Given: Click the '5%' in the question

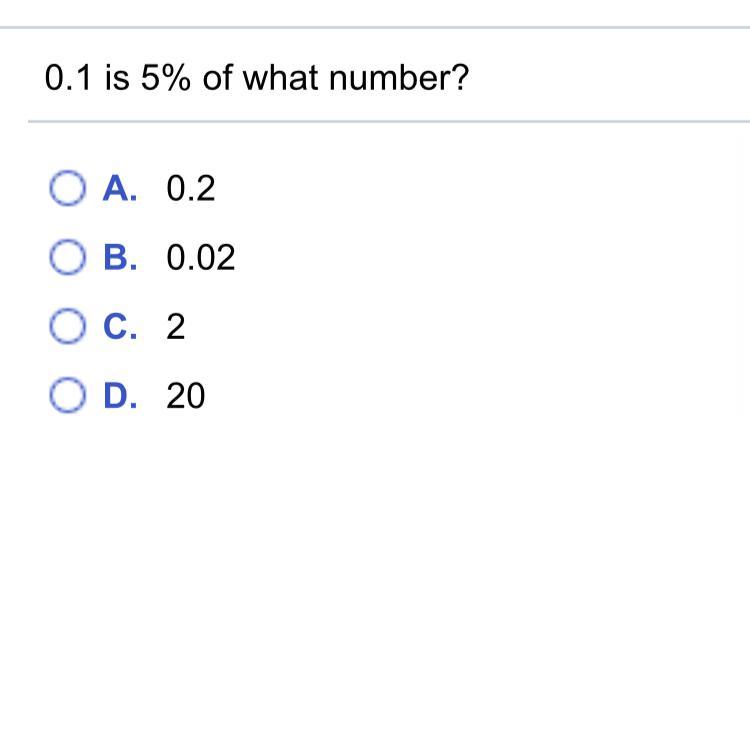Looking at the screenshot, I should [x=167, y=79].
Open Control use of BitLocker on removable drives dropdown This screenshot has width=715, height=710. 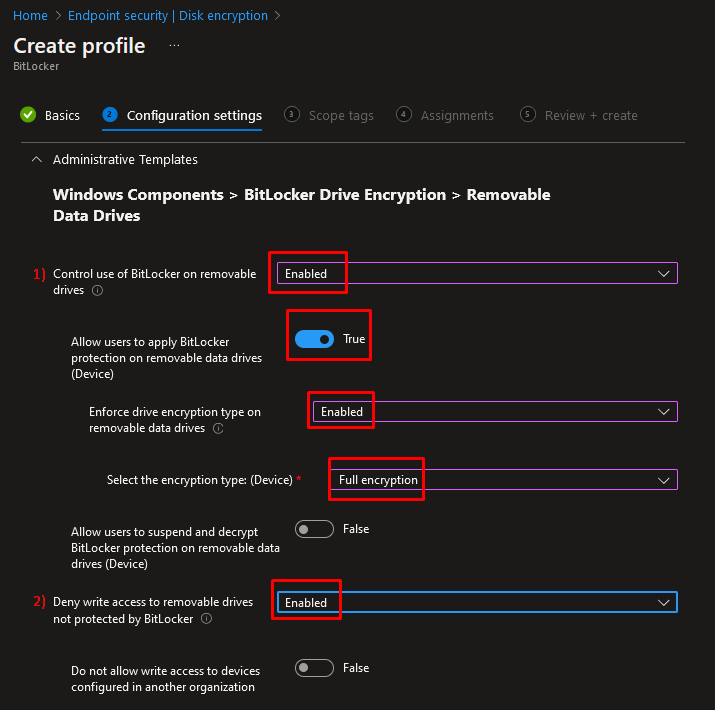click(477, 274)
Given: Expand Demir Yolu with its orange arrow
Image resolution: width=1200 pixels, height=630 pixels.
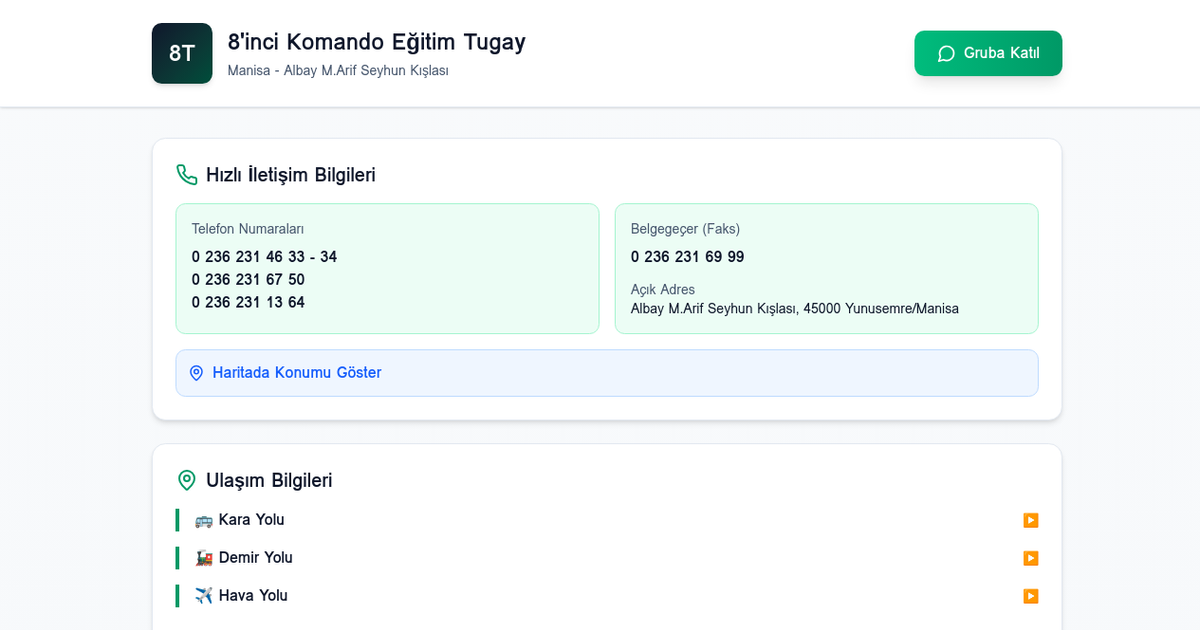Looking at the screenshot, I should [x=1030, y=558].
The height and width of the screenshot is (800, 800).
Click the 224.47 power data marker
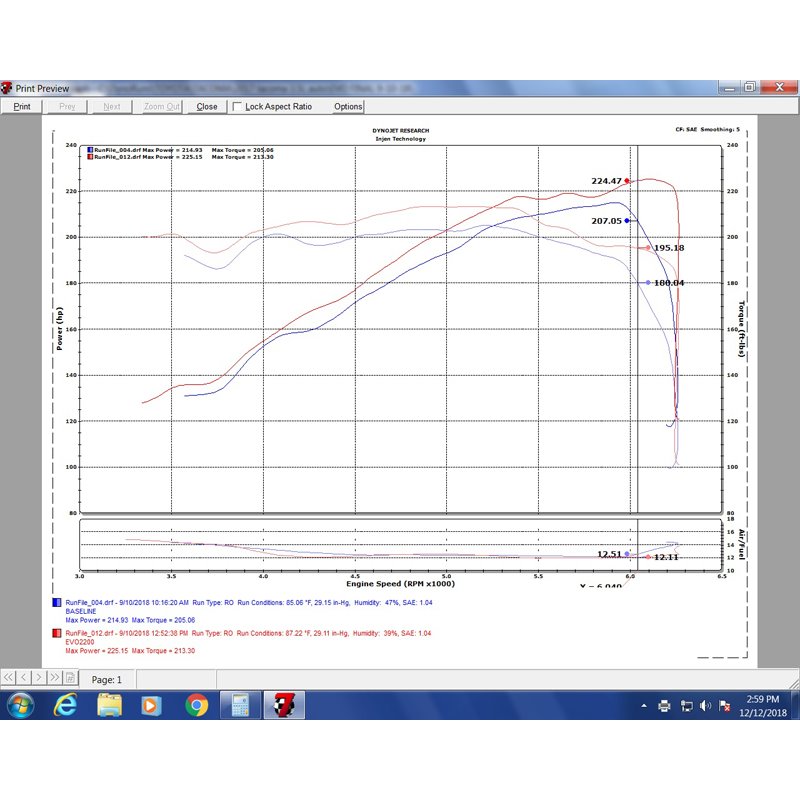click(627, 181)
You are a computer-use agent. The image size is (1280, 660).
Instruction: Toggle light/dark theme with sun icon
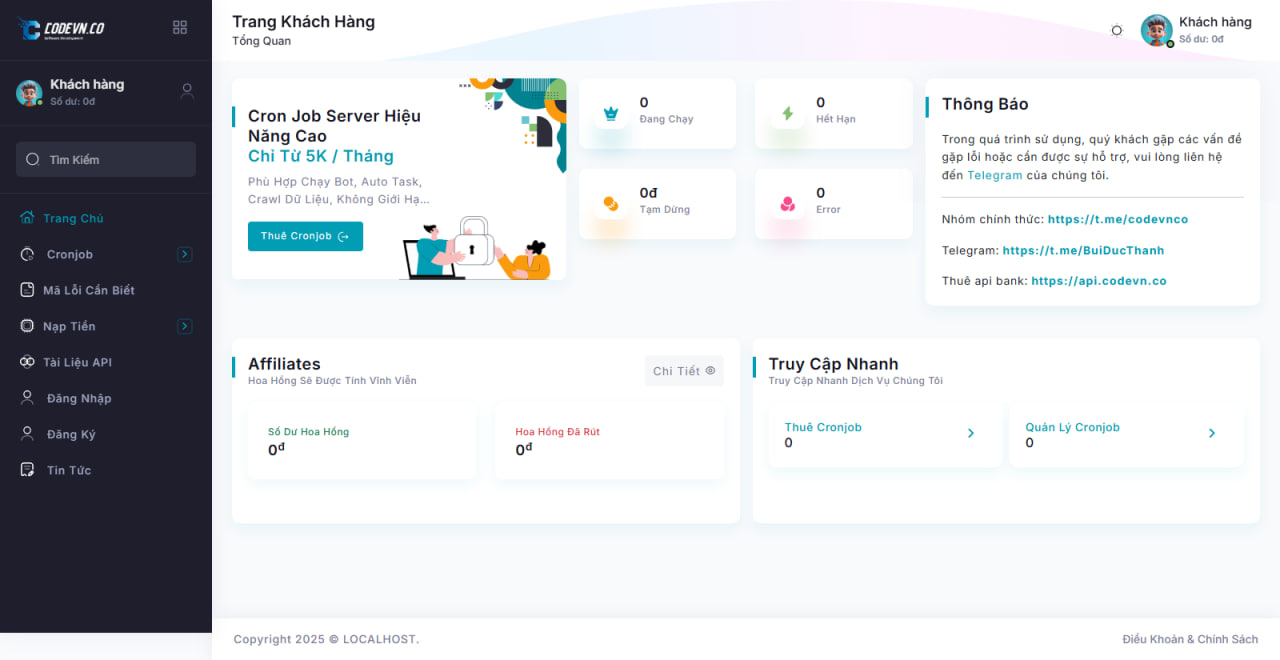coord(1117,30)
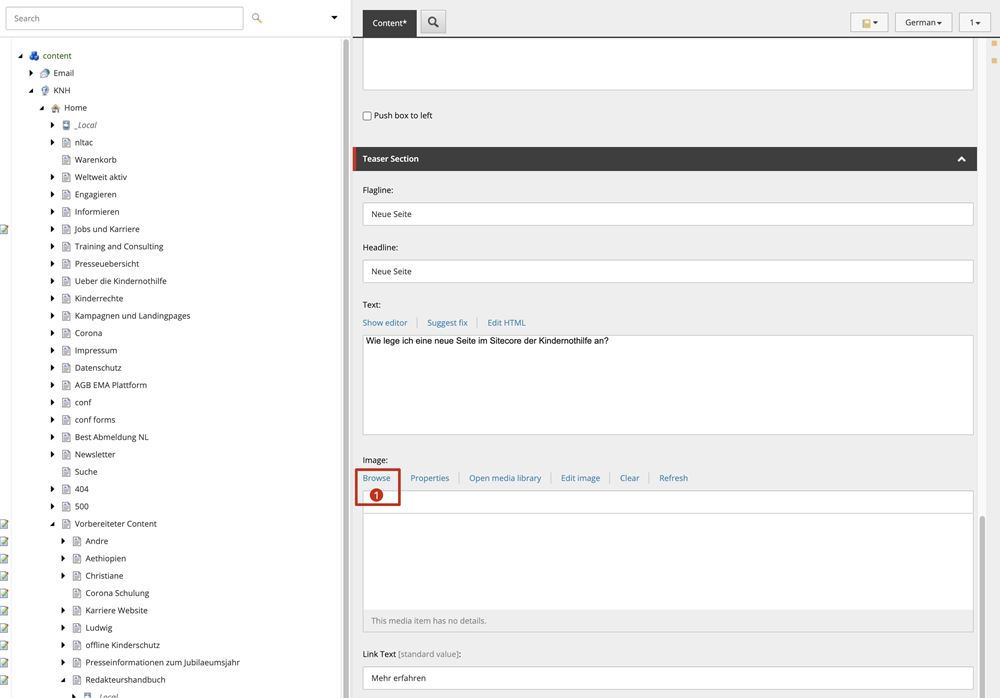Collapse the Vorbereiteter Content node

point(53,524)
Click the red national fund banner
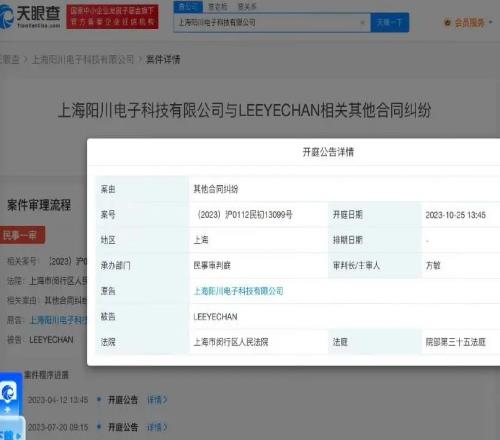 [x=112, y=16]
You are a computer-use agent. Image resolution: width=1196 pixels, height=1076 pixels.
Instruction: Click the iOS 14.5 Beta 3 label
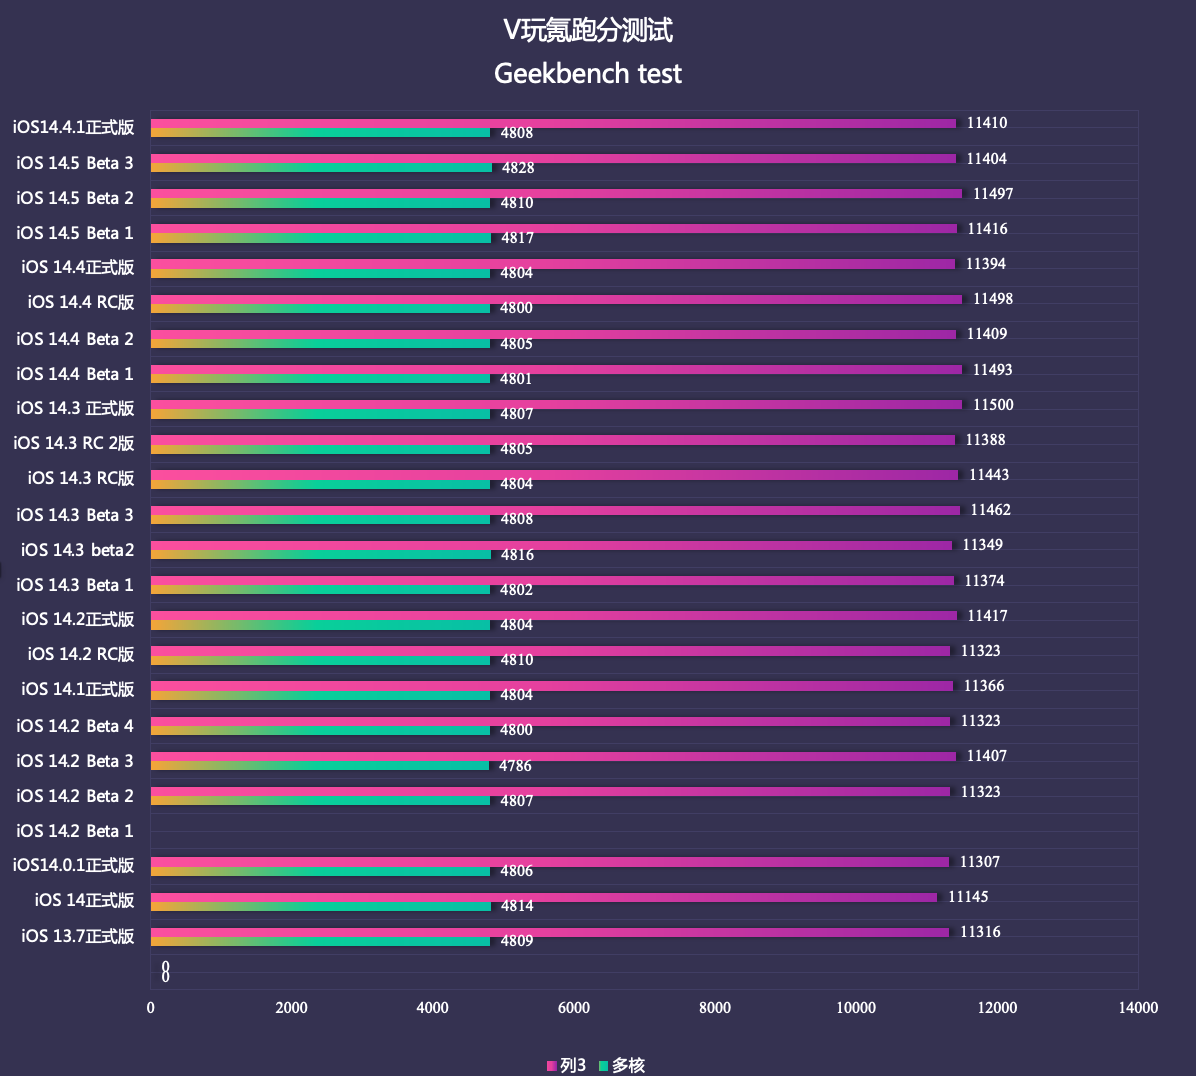[x=75, y=162]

§ Directions for this task
Restate word for word, please, the line containing "Instruction: Toggle light/dark" and all lines after it through the end of the material; the pictures do not belong in the copy.

§ Written response
Instruction: Toggle light/dark theme with sun icon
coord(1117,30)
Collapse the Vorbereiteter Content node

point(53,524)
Click the red national fund banner
 [x=112, y=16]
You are a computer-use agent. Image resolution: width=1196 pixels, height=1076 pixels.
Instruction: Click the iOS 14.5 Beta 3 label
[x=75, y=162]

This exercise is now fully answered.